CFM has successfully tested a solid 61-inch, swept wide chord fan blade on a modified CFM56-7 engine, including performance, acoustics and crosswind testing. The blades also completed bird ingestion and blade-out rig tests. A 68-inch, hollow swept wide chord fan is undergoing mechanical, performance, and acoustic tests on a modified CFM56-5C engine. The Snecma-designed fan has undergone more than 50 hours of rig and ground tests. In late 2001, the fan completed initial acoustic testing at GE's Peebles, Ohio, outdoor test facility to characterize its noise signature, and is undergoing 2.5-, 4-, and 6-pound bird ingestion rig tests at Snecma (Safran Group) facilities in Villaroche, France. Thus far, the fan has met or exceeded design point flow and efficiency goals. Fan tests completed to date include: verification of the mechanical integrity of a new aluminum fan frame with integrated outlet guide vanes (OGVs); validation of the aeromechanics of the hollow aft-swept fan blades; design point performance; and fan acoustic mapping, using a variable fan nozzle which allows evaluation at different pressure ratios. CFM is currently conducting performance mapping at Villaroche and will return the engine to Peebles for crosswind testing by mid-year. A full-scale engine blade-out test is scheduled at Villaroche for late 2002.
CFM is on schedule to test a new booster design on a CFM56-5B engine. The objective is to achieve higher reliability with fewer parts by eliminating the variable bleed valves (VBVs).
The second build of the advanced six-stage high-pressure compressor (HPC) has successfully completed full-scale rig testing, with a third build scheduled to go on test later this year. The HPC design achieves much higher stage loading with fewer airfoils and rotors, thus providing operators with high efficiency and lower maintenance costs. Build I, which completed testing in 2000, achieved design intent airflow and demonstrated outstanding operability. Build II featured newly contoured airfoils to maintain operability and improve efficiency. CFM recorded more the 1,430 data points on this build during tests that encompassed: variable stator vane (VSV) optimization for operating line performance and stall margin, mapping with inlet distortion, blade tip clearance variation, bleed flow variation, and simulated altitude variation. The compressor demonstrated a low sensitivity to all of these variations, proving it's robustness for the real engine operating environment.
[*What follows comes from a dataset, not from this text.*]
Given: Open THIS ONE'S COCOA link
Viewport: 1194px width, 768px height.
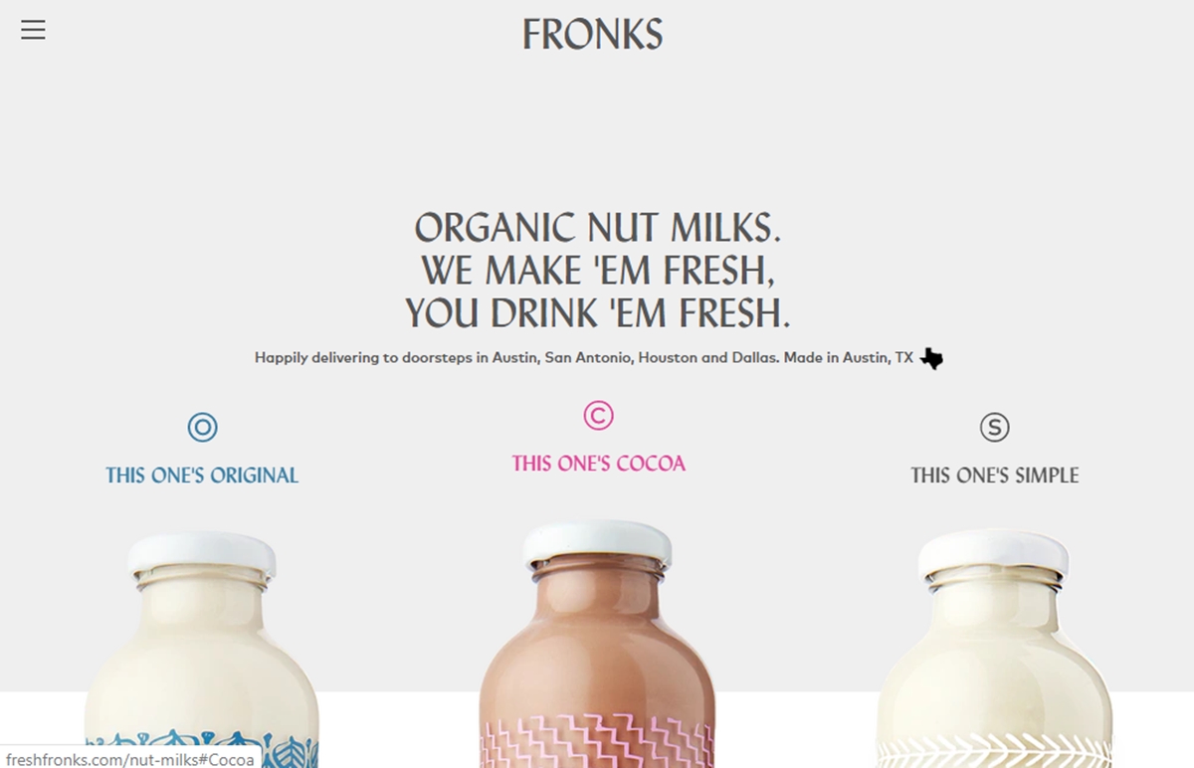Looking at the screenshot, I should pyautogui.click(x=598, y=464).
Testing has confirmed a substantial efficiency improvement with no compromise in operability, establishing a new standard of performance for this class of compressor. Overall, the HPC has completed more than 335 hours of testing at GE's compressor test facility in Lynn, Massachusetts.
After completing extensive full-scale rig tests of the Twin Annular, Pre-Swirl (TAPS) combustor in 2000, CFM launched full-scale engine tests. Installed in a modified CFM56-7 engine, the combustor completed acoustic, performance and operability testing, in addition to hail ingestion tests. Results continue to be outstanding, with emissions meeting all requirements with significant margin. In late 2001, the TAPS went back on test with a new fuel nozzle design that incorporates design refinements identified during former tests. Initial testing has confirmed that the new simplified design improves reliability without compromising emissions, performance or operability. The combustor is currently undergoing endurance testing.
CFM is the only manufacturer with more than 190 million hours of experience with a single-stage high-pressure turbine. Project TECH56 is taking that experience to the next level, developing simpler designs and improving efficiency. CFM has completed several successful high-pressure turbine tests, in addition to counter-rotating dual-spool rig tests. Testing of a third-generation low-pressure turbine design with a 35 percent reduction in parts count versus the current CFM56 configuration is under way.
CFM International is a joint company of Snecma (Safran Group), France and General Electric Company, U.S.A.